Assignment 10A Approach
Approach Deliverable
For Assignment 10A, I will reproduce and extend the sentiment analysis example from Chapter 2 of Text Mining with R. The original example begins by converting Jane Austen’s novels into tidy text format, where each row contains a single word. The text is organized with variables such as book, line number, and chapter, and then tokenized using unnest_tokens(). After the text is in tidy form, sentiment analysis is performed by joining the words to a sentiment lexicon and then summarizing sentiment across sections of the text. The chapter shows this process using the bing, AFINN, and NRC lexicons.

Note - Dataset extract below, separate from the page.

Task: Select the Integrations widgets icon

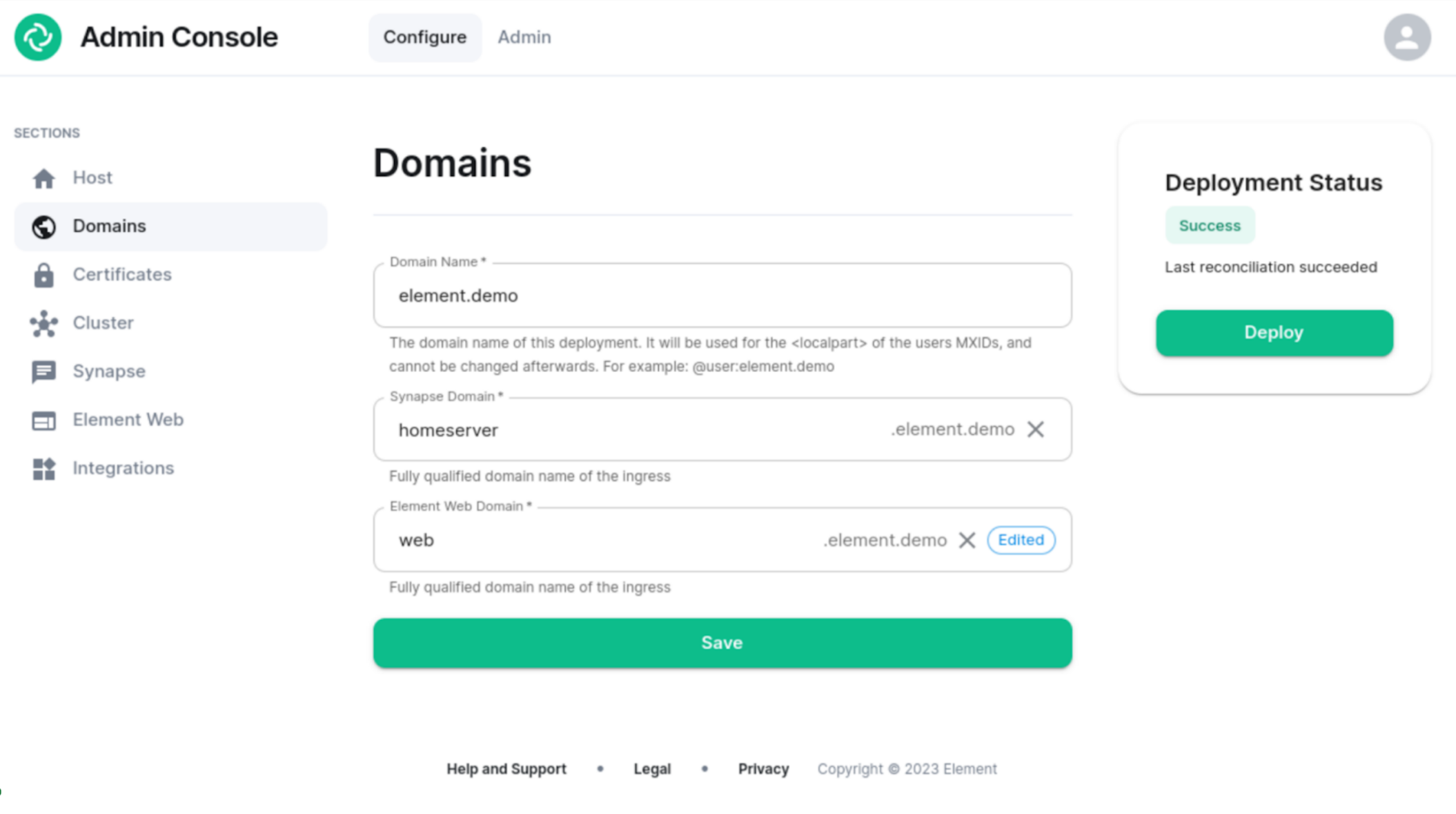Action: (43, 469)
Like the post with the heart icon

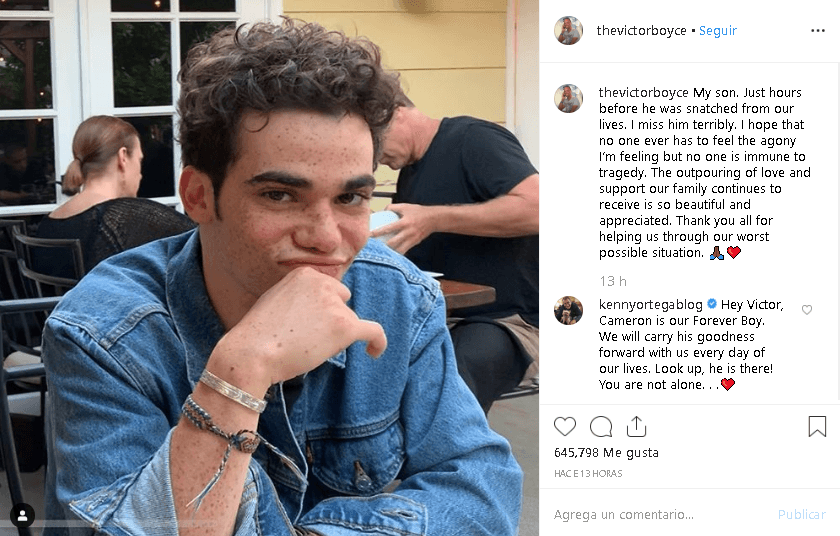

My first step will be to reproduce the base example in a Quarto file. I will include the setup code, load the required libraries, create the tidy_books object, and run the same sentiment analysis workflow shown in the chapter. This includes creating the tidy text dataset, joining it to a sentiment lexicon, grouping the words into text sections, calculating sentiment scores, and visualizing the results. I will also include a citation to Text Mining with R and note that the code pattern is based on the Chapter 2 sentiment analysis example.
For the extension portion, I will apply the same workflow to a different text corpus: David Foster Wallace’s This Is Water speech. Since this text is a speech rather than a novel, I will adapt the original workflow so that the speech can still be analyzed in sections. Instead of chapters across multiple books, I will divide the speech into smaller chunks, such as groups of lines or paragraphs, so that I can observe how sentiment changes throughout the speech. This will allow me to preserve the main idea of the original example, which is to examine sentiment across the progression of a text. The core extension is therefore not inventing a new method, but applying the same Chapter 2 method to a different kind of text.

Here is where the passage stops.